▸ **TEXT SEGMENT**
§ §

[RFC] git checkout $tree -- $path always rewrites files

Jeff King <peff@xxxxxxxx> · Fri, 7 Nov 2014 03:13:24 -0500

I noticed that "git checkout $tree -- $path" will _always_ unlink and
write a new copy of each matching path, even if they are up-to-date with
the index and the content in $tree is the same.

Here's a simple reproduction:

    # some repo with a file in it
    git init
    echo content >foo && git add foo && git commit -m foo
    
    # give the file a known timestamp (it doesn't matter what)
    perl -e 'utime(123, 123, @ARGV)' foo
    git update-index --refresh
    
    # now check out an identical copy
    git checkout HEAD -- foo
    
    # and check whether it was updated
    perl -le 'print ((stat)[9]) for @ARGV' foo

which yields a modern timestamp, showing that the file was rewritten.

If you use

    git checkout -- foo

instead to checkout from the index, that works fine (the final line
prints 123). Similarly, if you load the new index and checkout
separately, like:

    git read-tree -m $tree
    git checkout -- foo

that also works. Of course it is not quite the same; read-tree loads the
whole index from $tree, whereas checkout would only touch a subset of
the entries. And that's the culprit; checkout does not use unpack-trees
to only touch the entries that need updating. It uses read_tree_recursive
with a pathspec, and just replaces any index entries that match.

Below is a patch which makes it do what I expect by silently copying
flags and stat-data from the old entry, but I feel like it is going in
the wrong direction. Besides causing a few tests to fail (which I
suspect is because I implemented it at the wrong layer), it really feels
like this should be using unpack-trees or something similar.

§ §

▸ **DATA EXTRACTS**
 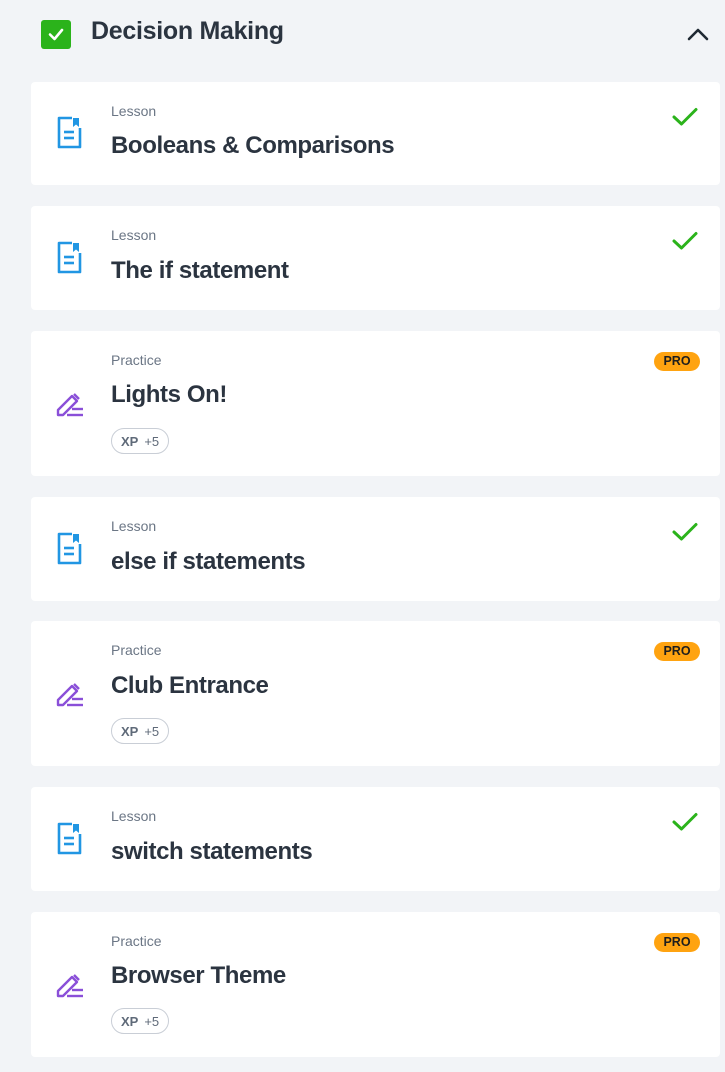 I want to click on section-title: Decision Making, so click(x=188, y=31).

§ §

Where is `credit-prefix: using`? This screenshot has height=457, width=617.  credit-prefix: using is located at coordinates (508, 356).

§ §

▸ **PROBLEMS TO SOLVE**
a) Transcribe the post about git checkout from "instead to checkout" to "entries that match.".
b) Pick up the post about git checkout after its last sentence and carry it forward.
The lines are a separate set of material, apart from the post about git checkout.

▸ **RESULTS BY TASK**
a)
instead to checkout from the index, that works fine (the final line
prints 123). Similarly, if you load the new index and checkout
separately, like:

    git read-tree -m $tree
    git checkout -- foo

that also works. Of course it is not quite the same; read-tree loads the
whole index from $tree, whereas checkout would only touch a subset of
the entries. And that's the culprit; checkout does not use unpack-trees
to only touch the entries that need updating. It uses read_tree_recursive
with a pathspec, and just replaces any index entries that match.

b)
After all, that is what "git reset $tree -- foo" does, and it gets this
case right (in fact, you can replace the read-tree above with it). It
looks like it actually does a pathspec-limited index-diff rather than
unpack-trees, but the end effect is the same (and while checkout could
just pass "update" to unpack-trees, we need to handle checking out
directly from the index anyway, so I do not think it is a big deal to
keep the index update as a separate step).

Is there a reason that we don't use this diff technique for checkout?

Anyway, here is the (wrong) patch I came up with initially.

diff --git a/builtin/checkout.c b/builtin/checkout.c
index 29b0f6d..802e556 100644
--- a/builtin/checkout.c
+++ b/builtin/checkout.c
@@ -273,19 +273,13 @@ static int checkout_paths(const struct checkout_opts *opts,
 		ce->ce_flags &= ~CE_MATCHED;
 		if (!opts->ignore_skipworktree && ce_skip_worktree(ce))
 			continue;
-		if (opts->source_tree && !(ce->ce_flags & CE_UPDATE))
-			/*
-			 * "git checkout tree-ish -- path", but this entry
-			 * is in the original index; it will not be checked
-			 * out to the working tree and it does not matter
-			 * if pathspec matched this entry.  We will not do
-			 * anything to this entry at all.
-			 */
-			continue;
+
 		/*
-		 * Either this entry came from the tree-ish we are
-		 * checking the paths out of, or we are checking out
-		 * of the index.
+		 * If we are checking out from a tree-ish, we already
+		 * did our pathspec matching.  However, since we then
+		 * drop the CE_UPDATE flag from any paths that do not
+		 * need updating, we don't know which ones were not
+		 * mentioned and which ones were simply up-to-date.
 		 *
 		 * If it comes from the tree-ish, we already know it
 		 * matches the pathspec and could just stamp
diff --git a/read-cache.c b/read-cache.c
index 8f3e9eb..fb2240b 100644
--- a/read-cache.c
+++ b/read-cache.c
@@ -962,8 +962,13 @@ static int add_index_entry_with_check(struct index_state *istate, struct cache_e
 
 	/* existing match? Just replace it. */
 	if (pos >= 0) {
-		if (!new_only)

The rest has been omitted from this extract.